--- RECORD EXTRACTS ---

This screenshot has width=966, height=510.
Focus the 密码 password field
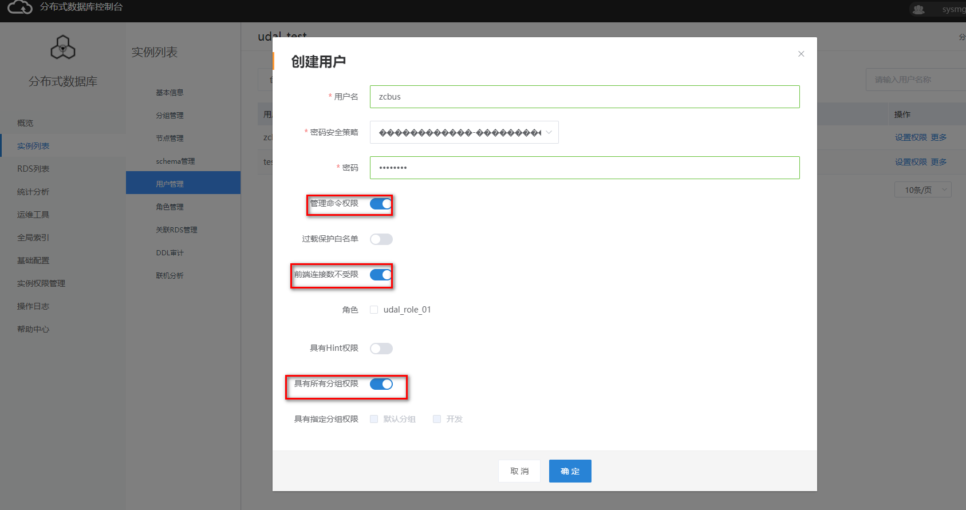(x=584, y=168)
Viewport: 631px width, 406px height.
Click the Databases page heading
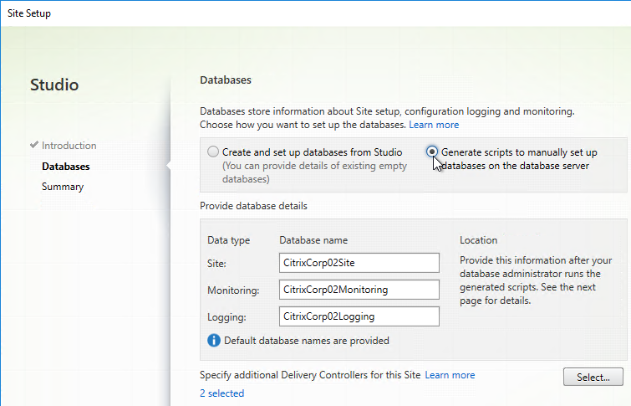pos(226,80)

---

DIRECTIONS
Copy each line of the listing that contains the string "height".

OUTPUT BELOW
This screenshot has width=966, height=510.
Viewport: 631px width, 406px height.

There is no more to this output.